Background. Adenosine prevents myocardial TNF-alpha production induced by ischemia/reperfusion, but the mechanisms are poorly understood. Transcription factors NF-kappa B and AP-1 have been implicated in the regulation of a variety of inducible gene expressions in response to oxidative stress and cellular defense. The effects of adenosine on NF-kappa B and AP-1 activation have not been clearly defined. This study demonstrated differential effects of adenosine on NF-kappa B and AP-1 nuclear binding activity in ischemic myocardium. Methods. Isolated working rat hearts were subjected to 0, 1, 2, 3, 4, 5, 7.5, 10, 15, and 30 minutes of ischemia, with 4 to 4 hearts for each time point with and without adenosine (100 mu mol/L). NF-kappa B and AP-1 binding activity in the nucleus were a analyzed by electrophoretic mobility shift assay (EMSA). I kappa B alpha levels in the cytoplasm were measured by Western blot analysis. TNF-alpha mRNA levels were determined by RT-PCR. Results. NF-kappa B binding activity in the nucleus significantly increased after 4 minutes of ischemia and remained to 30 minutes. The levels of I kappa B alpha protein in the cytoplasm markedly decreased after 4 5, 7.5, and 10 minutes of ischemia.
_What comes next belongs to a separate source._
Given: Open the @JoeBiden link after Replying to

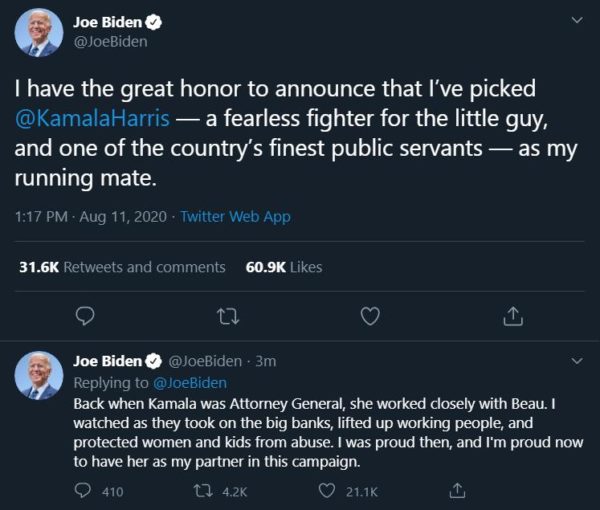Looking at the screenshot, I should (x=189, y=382).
TNF-alpha mRNA levels peaked after 10 minutes of ischemia. AP-1 DNA binding activity was induced and persisted during all ischemic periods. Adenosine significantly inhibit ed NF-kappa B binding activity in the nucleas, markedly prevented the loss of I kappa B alpha proteins from the cytoplasm, and concomitantly down-regulated TNF-alpha mRNA expression, but enhanced AP-1 binding activity in the nucleus of ischemic myocardium. Conclusions. Adenosine modulation of NF-kappa B activation may be the cellular molecular mechanism of down-regulation of TNF-alpha mRNA expression. The cardioprotective properties of adenosine may be involved in the differential modulation of NF-kappa B and AP-1 activation during myocardial ischemia.